I tried this by converting the expression given inside the brackets (denote by $f(x)$) into $e^\left({\displaystyle\lim_{x\to \infty}{2x}{\ln(f(x))}}\right)$ and then evaluating the power with $2$. But I didn't really get the correct solution.

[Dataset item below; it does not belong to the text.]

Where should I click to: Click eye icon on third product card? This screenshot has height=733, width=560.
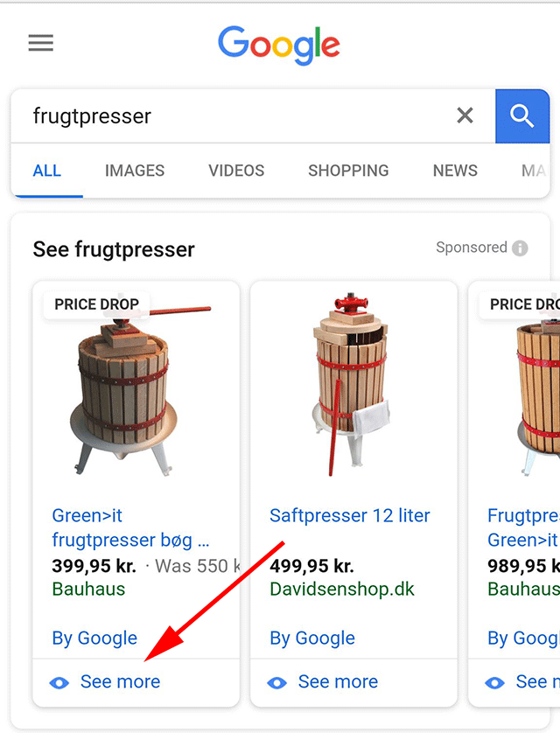click(495, 683)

I found a solution here but I couldn't understand how they did. I feel that they were along the same lines as I except that either of us did something wrong.

Answer 1

Note that we have

$$\left(1+\frac{a}{x}+\frac{b}{x^2}\right)^{2x}=\left[\left(1+\frac{ax+b}{x^2}\right)^{\frac{x^2}{ax+b}}\right]^\frac{2ax^2+2xb}{x^2}\to e^{2}$$

when $a=1$ for every $b$.

Answer 2

we know that

$$\ln (1+X)\sim X (X\to 0)$$

thus

$$\ln (1+\frac {a}{x}+\frac{b}{x^2})=$$ $$\ln\Bigl(1+\frac {a}{x}(1+\frac {b}{ax})\Bigr)$$ $$\sim \frac{a}{x} \; (x\to +\infty)$$

the limit is surely $$e^{2a} $$

So $a=1$ and $b $ is arbitrary.

Answer 3

With $f(x)=1+\frac{a}{x}+\frac{b}{x^2}$ you have when $ x \to + \infty$: $$\ln(f(x))= \ln \left(1+\frac{a}{x}+o\left(\frac{1}{x} \right) \right)=\frac{a}{x}+o\left(\frac{1}{x}\right)$$ so: $$ 2x \ln(f(x))= 2a+o(1)$$ i.e: $$\lim_{x \to + \infty} 2x \ln(f(x))=2a$$

Answer 4

Set $$1+\frac{a}{x}+\frac{b}{{{x}^{2}}}=\left( 1+\frac{\alpha }{x} \right)\left( 1+\frac{\beta }{x} \right)=1+\frac{\alpha +\beta }{x}+\frac{\alpha \beta }{{{x}^{2}}}$$ So $$a=\alpha +\beta \ \ \text{ and }\ \ b=\alpha \beta ,$$ Now $$\underset{x\to \infty }{\mathop{\lim }}\,{{\left( 1+\frac{a}{x}+\frac{b}{{{x}^{2}}} \right)}^{2x}}=\underset{x\to \infty }{\mathop{\lim }}\,{{\left( 1+\frac{\alpha }{x} \right)}^{2x}}{{\left( 1+\frac{\beta }{x} \right)}^{2x}}={{e}^{2\alpha }}{{e}^{2\beta }}={{e}^{2\left( \alpha +\beta \right)}}={{e}^{2a}}$$ Hence ${{e}^{2a}}={{e}^{2}}\Rightarrow a=1$ and the valve of $b$ is arbitrary.

Answer 5

You can use the Taylor series of $ln(1+u) = u-\frac{u^2}{2}+\frac{u^3}{3} ...$

Thus, letting $u=\frac{a}{x}+\frac{b}{x^2}$ we have
$ln(1+\frac{a}{x}+\frac{b}{x^2})^{2x} = 2x\left( (\frac{a}{x}+\frac{b}{x^2})-(\frac{a}{x}+\frac{b}{x^2})^2 ...\right) = 2a+\frac{2b-a^2}{x} ...$

All further terms will have even higher powers of $x$ in the denominator, so as $x \rightarrow \infty$, they go to zero. Taking the log of the other side, you get $2a = 2e$, so $a = 1$ and b is free.